I find it interesting that no one is talking about the initial probabilities of n. If you open an envelope with $1000 in it, it either means n=3 and you picked the small envelope, or n=2 and you picked the big envelope. But the problem states that n=2 is twice as likely as n=3. I’m not saying this has any relevance to the decision to switch. In fact, I don’t think it does. However, the reason why it’s not relevant is important.

Comment on Probability paradox II by Jack

Jack — Fri, 25 Apr 2008 17:01:03 +0000

In fact, in the long run, it doesn’t matter if you switch envelopes or stick with your first choice. If the 2 envelopes have X and 2X in them, a person who always sticks will end up with an average of 1.5X and so will a person who always switches.

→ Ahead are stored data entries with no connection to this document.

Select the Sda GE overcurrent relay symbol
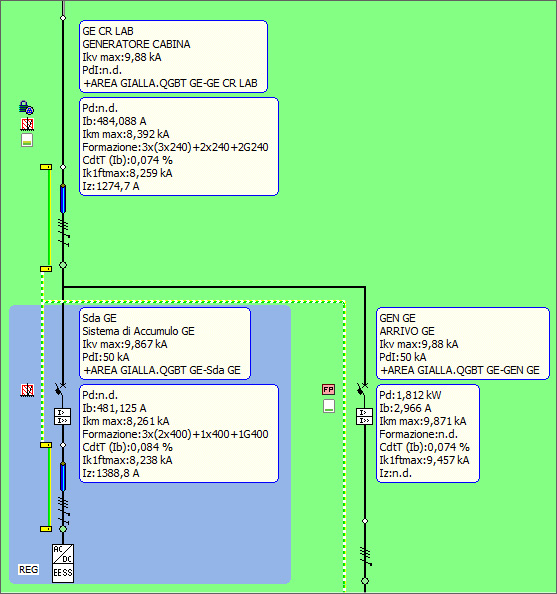557x594 pixels. 63,416
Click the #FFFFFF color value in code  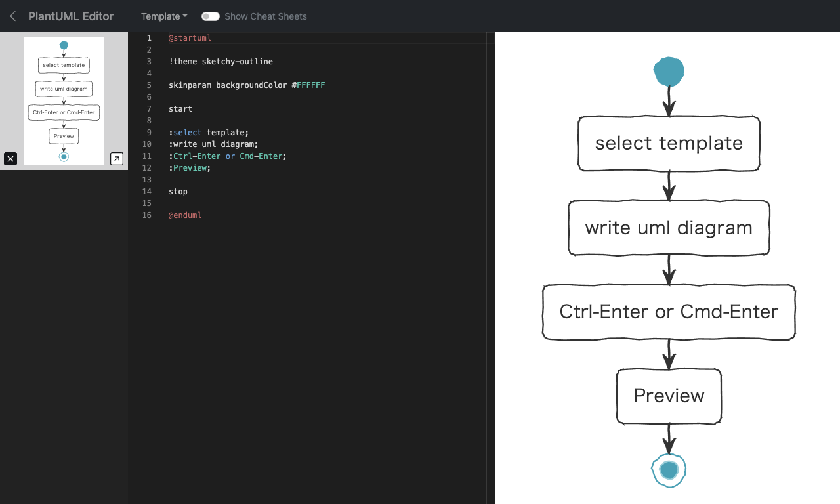click(310, 85)
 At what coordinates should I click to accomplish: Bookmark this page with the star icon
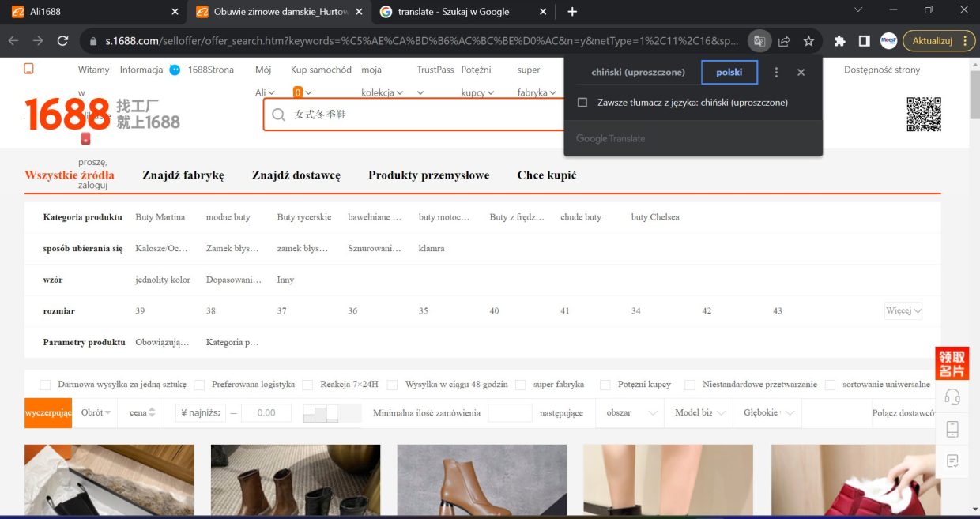(809, 41)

Comment on Probability paradox II by nicolas

nicolas — Wed, 23 Apr 2008 13:01:55 +0000

Anonymous, you’re hired.

Comment on A paradox in probability by nicolas

nicolas — Wed, 23 Apr 2008 12:55:42 +0000

Ok so I know the point of this was not the paradox itself but to hell with it.

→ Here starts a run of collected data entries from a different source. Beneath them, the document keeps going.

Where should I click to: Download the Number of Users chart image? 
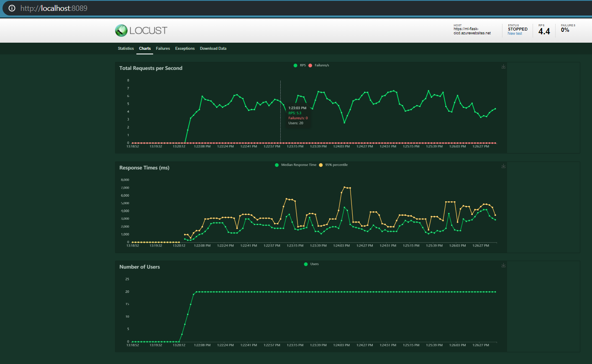503,265
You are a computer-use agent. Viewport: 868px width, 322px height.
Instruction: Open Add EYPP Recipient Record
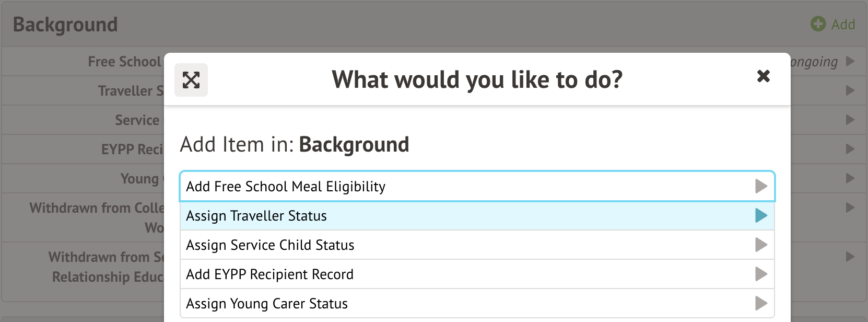(x=269, y=274)
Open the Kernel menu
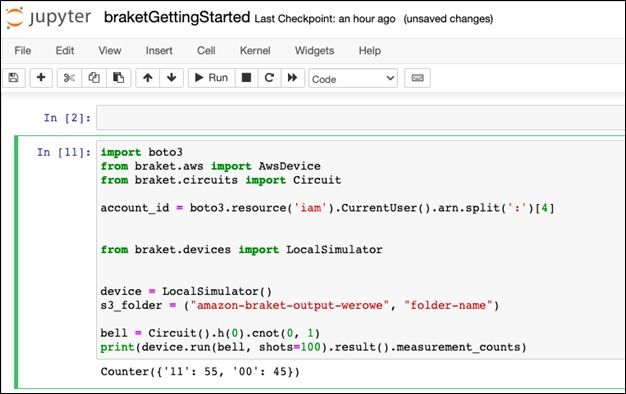The width and height of the screenshot is (626, 394). pyautogui.click(x=255, y=51)
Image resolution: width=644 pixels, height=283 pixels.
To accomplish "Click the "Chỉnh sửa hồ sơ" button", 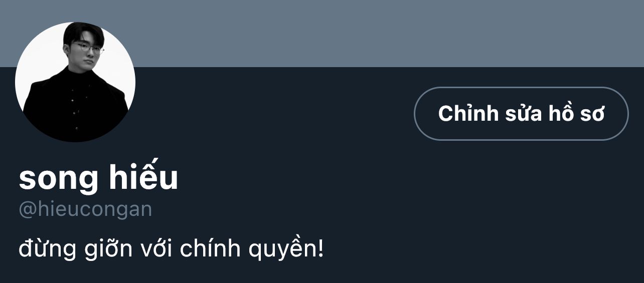I will click(x=521, y=114).
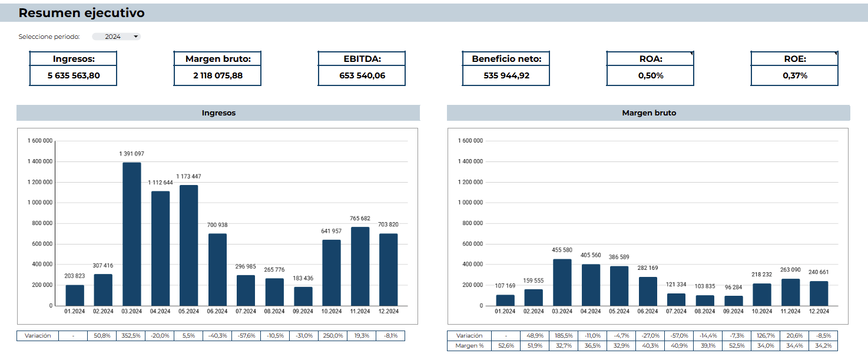Click the 52,6% margin cell for 01.2024
This screenshot has height=360, width=868.
[x=505, y=346]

The crux of the paradox lies for me in that x itself is a random variable, and we dont recognize it as such when supposedly taking expectancy to compare outcomes : after taking unconditional expectancy, which is supposed to be a number, we end up with x, which is a random variable. This is not possible, and we have been fooled.
The way it is presented, we are considering the case where $x=2a$, and say the other envelope has a 1/2 proba of having $2x=4a$. this case do not exist and we know so, hence it should not appear in our computation…
So we take an envelope, call its value $x$. the other envelope contains either $2x$ if x=a, or $x/2$ if $x=2a$
the expectancy of it value is $3/2a$. the expectancy of the other envelope is $3/2a$, there is no incentive to switch.

Comment on Open problems concerning card games by harrison

harrison — Mon, 21 Apr 2008 15:20:23 +0000

Hmm. I’ve seen a few places (Wikipedia, Guy) that mention that Conway listed this as an “anti-Hilbert problem,” but I can’t find an actual reference to Conway’s original article/statement. Anyone know one?